Third, use the speed of a small business. Studies show that about half of all employees in large organizations don't understand their company's strategy. Small organizations are typically less complex in their internal communications efforts because they can be. The goal isn't complexity. There's no need to add communications channels and formality if you don't need them. The goal of communicating change is to align the organization behind a vision and plan for change. This creates coordinated action, which is what moves change forward.
Fourth, sprint to early results. The most demanding stage of change is implementation. Clark says that, "this is when you feel the strain and stretch of the challenge. In my research, I discovered that during the implementation stage, employees demonstrate different "spans of uncertainty." In other words, people have different capacities to support change until the effort produces tangible results. Some people can tolerate uncertainty for a long time. They have a type of emotional stamina to handle ambiguity in the future. Other people wither under the same conditions. The point is that in the average small organization, you will find people with short, medium, and long spans of uncertainty."
If a change effort is long and difficult, people with short spans of uncertainty will disengage from the process prematurely. They will "quit" change before it's complete, putting the company's efforts at greater risk.
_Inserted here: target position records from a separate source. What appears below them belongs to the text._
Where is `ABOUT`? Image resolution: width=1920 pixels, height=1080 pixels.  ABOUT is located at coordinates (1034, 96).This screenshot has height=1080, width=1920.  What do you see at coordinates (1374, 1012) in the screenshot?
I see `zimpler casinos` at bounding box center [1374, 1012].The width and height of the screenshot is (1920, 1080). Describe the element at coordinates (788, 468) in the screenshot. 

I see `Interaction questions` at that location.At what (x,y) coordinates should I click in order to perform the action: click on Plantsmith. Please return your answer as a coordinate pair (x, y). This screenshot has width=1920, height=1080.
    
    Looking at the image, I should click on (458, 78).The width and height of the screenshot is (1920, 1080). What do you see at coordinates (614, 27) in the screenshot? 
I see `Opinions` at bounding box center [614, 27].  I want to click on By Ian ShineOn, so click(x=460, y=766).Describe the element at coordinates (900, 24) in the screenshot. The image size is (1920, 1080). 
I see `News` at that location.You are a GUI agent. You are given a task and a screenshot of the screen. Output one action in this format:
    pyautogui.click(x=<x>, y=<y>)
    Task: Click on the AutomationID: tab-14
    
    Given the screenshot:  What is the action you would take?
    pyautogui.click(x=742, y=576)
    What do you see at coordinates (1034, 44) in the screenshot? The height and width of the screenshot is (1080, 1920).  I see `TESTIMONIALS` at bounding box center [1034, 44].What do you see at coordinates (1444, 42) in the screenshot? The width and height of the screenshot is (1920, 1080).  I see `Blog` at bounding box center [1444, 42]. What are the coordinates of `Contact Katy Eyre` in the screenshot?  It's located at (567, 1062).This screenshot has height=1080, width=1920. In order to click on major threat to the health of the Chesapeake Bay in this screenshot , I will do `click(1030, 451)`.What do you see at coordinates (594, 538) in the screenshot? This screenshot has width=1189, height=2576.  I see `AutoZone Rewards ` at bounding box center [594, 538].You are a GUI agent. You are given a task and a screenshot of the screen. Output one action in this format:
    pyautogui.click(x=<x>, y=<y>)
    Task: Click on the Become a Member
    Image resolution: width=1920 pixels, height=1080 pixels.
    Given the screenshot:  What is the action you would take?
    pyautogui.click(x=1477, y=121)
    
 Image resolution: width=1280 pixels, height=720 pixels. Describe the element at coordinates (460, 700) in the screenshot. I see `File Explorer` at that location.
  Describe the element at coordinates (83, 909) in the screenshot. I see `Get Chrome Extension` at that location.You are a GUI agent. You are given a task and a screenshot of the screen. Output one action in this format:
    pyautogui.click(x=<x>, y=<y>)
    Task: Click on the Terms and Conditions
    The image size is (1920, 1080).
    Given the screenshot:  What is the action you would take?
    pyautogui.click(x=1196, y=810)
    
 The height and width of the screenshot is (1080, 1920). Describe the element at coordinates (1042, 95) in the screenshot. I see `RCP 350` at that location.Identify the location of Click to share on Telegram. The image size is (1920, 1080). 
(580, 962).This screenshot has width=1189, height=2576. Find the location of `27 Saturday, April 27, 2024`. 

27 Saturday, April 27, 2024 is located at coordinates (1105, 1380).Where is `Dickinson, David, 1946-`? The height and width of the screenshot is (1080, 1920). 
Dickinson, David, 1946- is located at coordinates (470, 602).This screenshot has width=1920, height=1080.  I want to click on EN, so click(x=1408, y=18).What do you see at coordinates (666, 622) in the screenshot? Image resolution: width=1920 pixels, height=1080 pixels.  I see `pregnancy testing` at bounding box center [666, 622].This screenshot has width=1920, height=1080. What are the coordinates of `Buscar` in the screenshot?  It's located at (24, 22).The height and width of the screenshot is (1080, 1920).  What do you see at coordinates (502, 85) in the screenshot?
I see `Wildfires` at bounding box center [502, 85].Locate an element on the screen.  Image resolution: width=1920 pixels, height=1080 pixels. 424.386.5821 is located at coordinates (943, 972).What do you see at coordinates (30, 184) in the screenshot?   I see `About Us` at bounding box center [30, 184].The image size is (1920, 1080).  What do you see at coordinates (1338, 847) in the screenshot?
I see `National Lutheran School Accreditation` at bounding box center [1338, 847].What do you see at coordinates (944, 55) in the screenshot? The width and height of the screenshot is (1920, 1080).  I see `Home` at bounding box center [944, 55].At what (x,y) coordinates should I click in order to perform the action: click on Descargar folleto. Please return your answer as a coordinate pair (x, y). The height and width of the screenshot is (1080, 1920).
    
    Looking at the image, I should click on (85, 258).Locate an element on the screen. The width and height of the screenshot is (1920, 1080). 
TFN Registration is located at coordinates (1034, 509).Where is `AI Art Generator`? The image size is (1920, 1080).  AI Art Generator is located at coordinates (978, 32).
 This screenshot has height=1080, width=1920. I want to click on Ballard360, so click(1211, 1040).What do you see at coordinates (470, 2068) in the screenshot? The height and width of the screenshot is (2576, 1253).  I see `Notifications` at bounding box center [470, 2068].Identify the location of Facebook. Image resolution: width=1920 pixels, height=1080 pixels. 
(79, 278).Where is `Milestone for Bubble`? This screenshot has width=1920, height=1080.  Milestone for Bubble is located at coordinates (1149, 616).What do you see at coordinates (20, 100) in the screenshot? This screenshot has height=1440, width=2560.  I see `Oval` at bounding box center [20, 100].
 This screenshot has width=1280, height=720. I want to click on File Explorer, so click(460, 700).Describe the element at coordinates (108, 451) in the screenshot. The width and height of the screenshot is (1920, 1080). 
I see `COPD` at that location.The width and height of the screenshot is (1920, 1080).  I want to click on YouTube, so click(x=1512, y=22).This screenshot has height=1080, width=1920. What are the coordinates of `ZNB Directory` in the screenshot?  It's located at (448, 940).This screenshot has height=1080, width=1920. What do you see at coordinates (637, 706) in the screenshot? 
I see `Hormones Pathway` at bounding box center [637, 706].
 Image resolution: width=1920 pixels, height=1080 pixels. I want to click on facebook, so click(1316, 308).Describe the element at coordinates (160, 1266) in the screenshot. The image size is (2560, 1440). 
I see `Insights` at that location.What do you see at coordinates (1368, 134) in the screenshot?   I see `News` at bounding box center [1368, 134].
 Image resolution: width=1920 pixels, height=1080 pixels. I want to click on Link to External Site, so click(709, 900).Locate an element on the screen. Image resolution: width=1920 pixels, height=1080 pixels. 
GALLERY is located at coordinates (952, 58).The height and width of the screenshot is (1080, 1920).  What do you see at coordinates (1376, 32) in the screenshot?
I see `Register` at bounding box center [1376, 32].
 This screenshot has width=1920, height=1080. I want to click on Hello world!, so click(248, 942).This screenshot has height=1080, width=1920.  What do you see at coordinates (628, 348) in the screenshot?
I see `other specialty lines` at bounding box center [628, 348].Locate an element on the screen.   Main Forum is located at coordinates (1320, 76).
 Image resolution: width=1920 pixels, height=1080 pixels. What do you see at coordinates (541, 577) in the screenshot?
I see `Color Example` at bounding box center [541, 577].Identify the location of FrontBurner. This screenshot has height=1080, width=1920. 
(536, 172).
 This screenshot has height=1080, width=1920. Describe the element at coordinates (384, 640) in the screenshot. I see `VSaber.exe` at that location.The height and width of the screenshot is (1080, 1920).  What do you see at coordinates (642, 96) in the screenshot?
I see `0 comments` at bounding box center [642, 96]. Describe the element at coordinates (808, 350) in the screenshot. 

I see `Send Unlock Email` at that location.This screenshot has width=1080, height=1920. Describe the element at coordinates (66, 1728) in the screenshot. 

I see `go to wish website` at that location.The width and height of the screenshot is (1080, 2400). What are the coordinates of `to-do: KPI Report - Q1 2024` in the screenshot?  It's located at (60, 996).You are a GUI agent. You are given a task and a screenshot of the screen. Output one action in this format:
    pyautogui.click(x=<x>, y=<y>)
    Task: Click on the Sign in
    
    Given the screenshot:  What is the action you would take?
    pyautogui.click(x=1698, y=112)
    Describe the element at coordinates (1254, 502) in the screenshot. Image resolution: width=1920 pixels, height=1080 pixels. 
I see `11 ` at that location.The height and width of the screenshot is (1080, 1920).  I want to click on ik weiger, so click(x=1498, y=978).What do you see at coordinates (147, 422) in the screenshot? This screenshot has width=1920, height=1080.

Once the company begins implementation, they are in a race against the clock; the goal is to achieve early results to replenish energy before people's spans of uncertainty run out. Early results refresh a change effort with evidence of progress and a sense of forward motion. So along with your overall plans for change, specific goals should be set for early results. Make sure early results are truly achievable, outwardly visible, easy to measure, easy to communicate, and symbolically important.
The best way to manage the engagement level of people is to sprint to early results as soon as the company begins implementation. Remember, change is ultimately based on a willing offering of discretionary effort. It's the leader's job to help people see the evidence of that effort as soon as possible.
Fifth, don't take the leader's hands off the wheel. Many large organizations make it a practice to move managers to new positions every two or three years. The aim is to round out leaders for higher levels or responsibility through a tour of duty across different business units and functional areas. The natural advantage of a small organization is that leaders tend to keep long-term accountability for change. But in spite of this advantage, remember that change is not self-executing. After a leader achieves the hoped-for results, change remains fragile. It can still unravel if it is left unattended. Change has to sink into culture of the organization before it will stick. Don't make the common mistake of taking hands off the wheel just because results have occurred. Results are often a false positive that give the impression that leaders can safely walk away. Going the distance means giving the process constant attention until change is consolidated.
How does a company know when they've gone the distance and when change will stick? Look for key indicators such as people complaining less and asking fewer questions about the change. Leaders will see the comfort level gradually rise. Eventually, someone will ask, "How did we used to do that?" That's a sure sign that the company has gone the distance.